Abstract:
È quello della rap-presentazione, dell’esser-rappresentato il destino dell’essente? Ha ragione Heidegger nel porre la questione della rappresentatezza (Vor-ge-stellt-heit) dell’ente come la struttura stessa della civiltà occidentale contemporanea? L’ente, ciò-che-è, è destinato a chiudersi nel cerchio dell’og-gettuale? Essere significa esser-oggetto? È la lettura heideggeriana della storia della metafisica, come oblio della domanda sul senso dell’essere rispetto all’ente, ciò che oggi è maggiormente degno di essere problematizzato in senso filosofico?

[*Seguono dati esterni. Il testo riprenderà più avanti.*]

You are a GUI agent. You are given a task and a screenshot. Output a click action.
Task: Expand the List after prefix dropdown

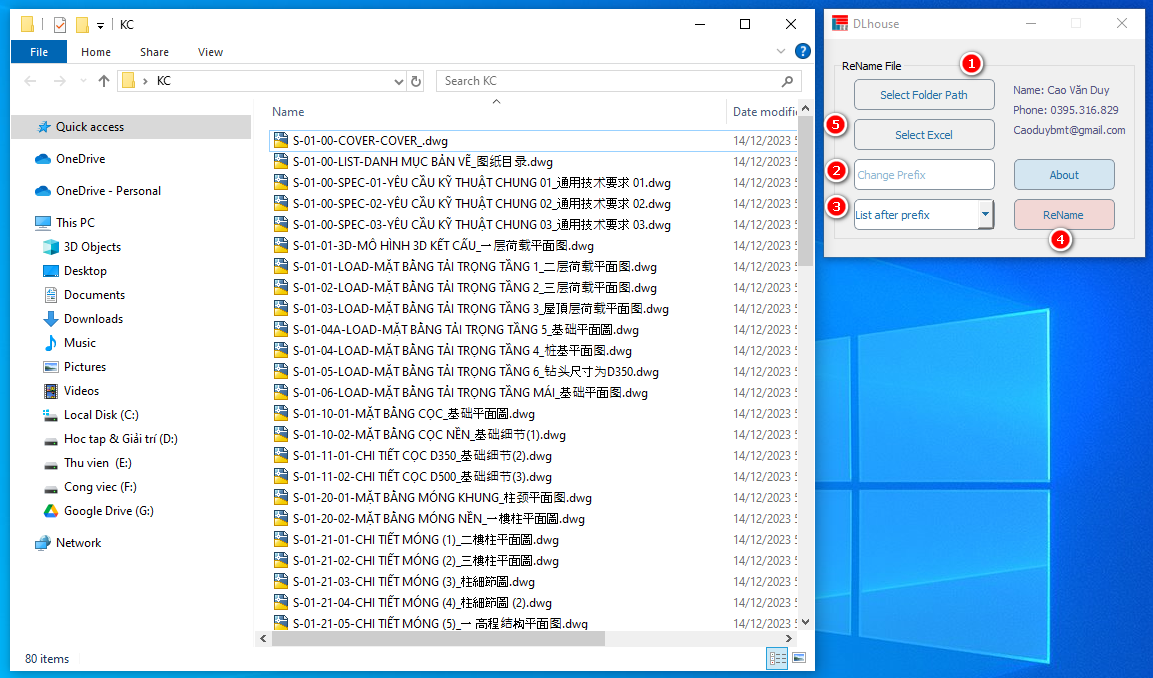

Non è forse lo stesso termine “onto-teologia” una delle prime e massime manifestazioni di quel nichilismo che per Emanuele Severino è l’inconscio dell’Occidente? Non è cioè già la declinazione teologica dell’onto-logia una prima grande manifestazione di quell’inconscio? Nella parte centrale e finale della nostra indagine ci impegneremo a mostrare se e come, tra l’altro, alla luce della prospettiva speculativa severiniana, le ateologie di Schopenhauer e Nietzsche costituiscano altrettante forme essenziali di nichilismo; se e in quale forma esse si possano valutare nel senso di negazioni inefficaci di quanto ancora viene designato con Dio. Si tratta, in altri termini, di valutare se il problema onto-metafisico faccia equazione con quello onto-metafisico-teologico; di valutare se la seconda declinazione sia necessaria e come si ponga Severino a riguardo di tale equazione, stante la sua più volte ripetuta “opzione” ateistica.